- [Source data]:
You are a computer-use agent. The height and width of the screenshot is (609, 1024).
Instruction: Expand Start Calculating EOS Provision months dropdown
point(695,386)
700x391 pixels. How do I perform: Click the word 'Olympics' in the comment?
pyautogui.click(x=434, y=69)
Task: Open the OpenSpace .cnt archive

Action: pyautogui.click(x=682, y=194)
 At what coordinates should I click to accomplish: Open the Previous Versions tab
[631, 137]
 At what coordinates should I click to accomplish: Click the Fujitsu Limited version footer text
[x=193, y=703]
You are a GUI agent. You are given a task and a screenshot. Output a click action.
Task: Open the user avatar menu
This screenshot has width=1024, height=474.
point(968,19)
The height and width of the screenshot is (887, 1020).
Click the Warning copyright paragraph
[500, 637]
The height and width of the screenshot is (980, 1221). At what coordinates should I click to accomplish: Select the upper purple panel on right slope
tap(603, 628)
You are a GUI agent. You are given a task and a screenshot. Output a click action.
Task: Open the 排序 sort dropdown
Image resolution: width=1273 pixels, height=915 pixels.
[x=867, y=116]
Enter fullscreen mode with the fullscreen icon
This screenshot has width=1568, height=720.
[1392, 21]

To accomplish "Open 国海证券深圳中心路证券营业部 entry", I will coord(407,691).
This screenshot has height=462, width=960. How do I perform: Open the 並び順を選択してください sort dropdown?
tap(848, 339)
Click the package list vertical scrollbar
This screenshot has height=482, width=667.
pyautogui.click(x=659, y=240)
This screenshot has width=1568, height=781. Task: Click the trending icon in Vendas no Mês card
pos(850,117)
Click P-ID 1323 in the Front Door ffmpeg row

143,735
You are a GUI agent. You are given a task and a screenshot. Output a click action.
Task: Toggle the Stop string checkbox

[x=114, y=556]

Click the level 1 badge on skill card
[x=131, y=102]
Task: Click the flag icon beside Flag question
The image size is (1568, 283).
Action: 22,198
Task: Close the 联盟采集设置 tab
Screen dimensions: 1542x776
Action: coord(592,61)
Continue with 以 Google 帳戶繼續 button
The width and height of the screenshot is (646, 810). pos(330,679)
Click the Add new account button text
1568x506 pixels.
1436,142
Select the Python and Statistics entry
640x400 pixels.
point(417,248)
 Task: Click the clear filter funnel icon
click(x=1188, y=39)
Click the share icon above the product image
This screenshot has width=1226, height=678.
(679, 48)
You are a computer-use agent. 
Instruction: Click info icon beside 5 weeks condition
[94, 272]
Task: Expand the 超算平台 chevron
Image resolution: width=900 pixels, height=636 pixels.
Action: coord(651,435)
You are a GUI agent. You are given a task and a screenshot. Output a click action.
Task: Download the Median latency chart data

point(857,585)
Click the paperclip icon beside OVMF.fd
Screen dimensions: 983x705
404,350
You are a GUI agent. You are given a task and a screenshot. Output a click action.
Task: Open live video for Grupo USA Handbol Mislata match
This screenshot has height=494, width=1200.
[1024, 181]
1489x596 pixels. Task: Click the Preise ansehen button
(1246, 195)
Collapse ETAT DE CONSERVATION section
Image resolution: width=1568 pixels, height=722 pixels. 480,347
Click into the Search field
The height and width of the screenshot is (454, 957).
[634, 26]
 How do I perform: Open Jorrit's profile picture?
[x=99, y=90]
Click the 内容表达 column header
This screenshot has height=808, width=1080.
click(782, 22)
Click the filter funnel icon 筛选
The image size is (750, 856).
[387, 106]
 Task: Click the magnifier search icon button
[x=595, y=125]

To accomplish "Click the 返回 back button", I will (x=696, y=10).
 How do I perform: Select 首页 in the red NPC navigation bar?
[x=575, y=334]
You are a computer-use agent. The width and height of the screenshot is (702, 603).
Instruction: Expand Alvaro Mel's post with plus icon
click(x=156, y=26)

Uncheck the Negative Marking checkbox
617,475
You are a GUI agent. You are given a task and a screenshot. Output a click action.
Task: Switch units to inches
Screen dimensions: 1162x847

- [Activity]:
Copy every record precisely, omitting nothing.

- [The answer]:
You are a computer-use agent. The height and width of the screenshot is (609, 1024).
Instruction: Expand Start Calculating EOS Provision months dropdown
point(695,386)
700x391 pixels. How do I perform: Click the word 'Olympics' in the comment?
pyautogui.click(x=434, y=69)
Task: Open the OpenSpace .cnt archive

Action: pyautogui.click(x=682, y=194)
 At what coordinates should I click to accomplish: Open the Previous Versions tab
[631, 137]
 At what coordinates should I click to accomplish: Click the Fujitsu Limited version footer text
[x=193, y=703]
You are a GUI agent. You are given a task and a screenshot. Output a click action.
Task: Open the user avatar menu
This screenshot has width=1024, height=474.
point(968,19)
The height and width of the screenshot is (887, 1020).
Click the Warning copyright paragraph
[500, 637]
The height and width of the screenshot is (980, 1221). At what coordinates should I click to accomplish: Select the upper purple panel on right slope
tap(603, 628)
You are a GUI agent. You are given a task and a screenshot. Output a click action.
Task: Open the 排序 sort dropdown
Image resolution: width=1273 pixels, height=915 pixels.
[x=867, y=116]
Enter fullscreen mode with the fullscreen icon
This screenshot has width=1568, height=720.
[1392, 21]

To accomplish "Open 国海证券深圳中心路证券营业部 entry", I will coord(407,691).
This screenshot has height=462, width=960. How do I perform: Open the 並び順を選択してください sort dropdown?
tap(848, 339)
Click the package list vertical scrollbar
This screenshot has height=482, width=667.
pyautogui.click(x=659, y=240)
This screenshot has width=1568, height=781. Task: Click the trending icon in Vendas no Mês card
pos(850,117)
Click P-ID 1323 in the Front Door ffmpeg row

143,735
You are a GUI agent. You are given a task and a screenshot. Output a click action.
Task: Toggle the Stop string checkbox

[x=114, y=556]

Click the level 1 badge on skill card
[x=131, y=102]
Task: Click the flag icon beside Flag question
The image size is (1568, 283).
Action: 22,198
Task: Close the 联盟采集设置 tab
Screen dimensions: 1542x776
Action: coord(592,61)
Continue with 以 Google 帳戶繼續 button
The width and height of the screenshot is (646, 810). pos(330,679)
Click the Add new account button text
1568x506 pixels.
1436,142
Select the Python and Statistics entry
640x400 pixels.
point(417,248)
 Task: Click the clear filter funnel icon
click(x=1188, y=39)
Click the share icon above the product image
This screenshot has width=1226, height=678.
(679, 48)
You are a computer-use agent. 
Instruction: Click info icon beside 5 weeks condition
[94, 272]
Task: Expand the 超算平台 chevron
Image resolution: width=900 pixels, height=636 pixels.
Action: coord(651,435)
You are a GUI agent. You are given a task and a screenshot. Output a click action.
Task: Download the Median latency chart data

point(857,585)
Click the paperclip icon beside OVMF.fd
Screen dimensions: 983x705
404,350
You are a GUI agent. You are given a task and a screenshot. Output a click action.
Task: Open live video for Grupo USA Handbol Mislata match
This screenshot has height=494, width=1200.
[1024, 181]
1489x596 pixels. Task: Click the Preise ansehen button
(1246, 195)
Collapse ETAT DE CONSERVATION section
Image resolution: width=1568 pixels, height=722 pixels. 480,347
Click into the Search field
The height and width of the screenshot is (454, 957).
[634, 26]
 How do I perform: Open Jorrit's profile picture?
[x=99, y=90]
Click the 内容表达 column header
This screenshot has height=808, width=1080.
click(782, 22)
Click the filter funnel icon 筛选
The image size is (750, 856).
[387, 106]
 Task: Click the magnifier search icon button
[x=595, y=125]

To accomplish "Click the 返回 back button", I will (x=696, y=10).
 How do I perform: Select 首页 in the red NPC navigation bar?
[x=575, y=334]
You are a computer-use agent. The width and height of the screenshot is (702, 603).
Instruction: Expand Alvaro Mel's post with plus icon
click(x=156, y=26)

Uncheck the Negative Marking checkbox
617,475
You are a GUI agent. You are given a task and a screenshot. Output a click action.
Task: Switch units to inches
Screen dimensions: 1162x847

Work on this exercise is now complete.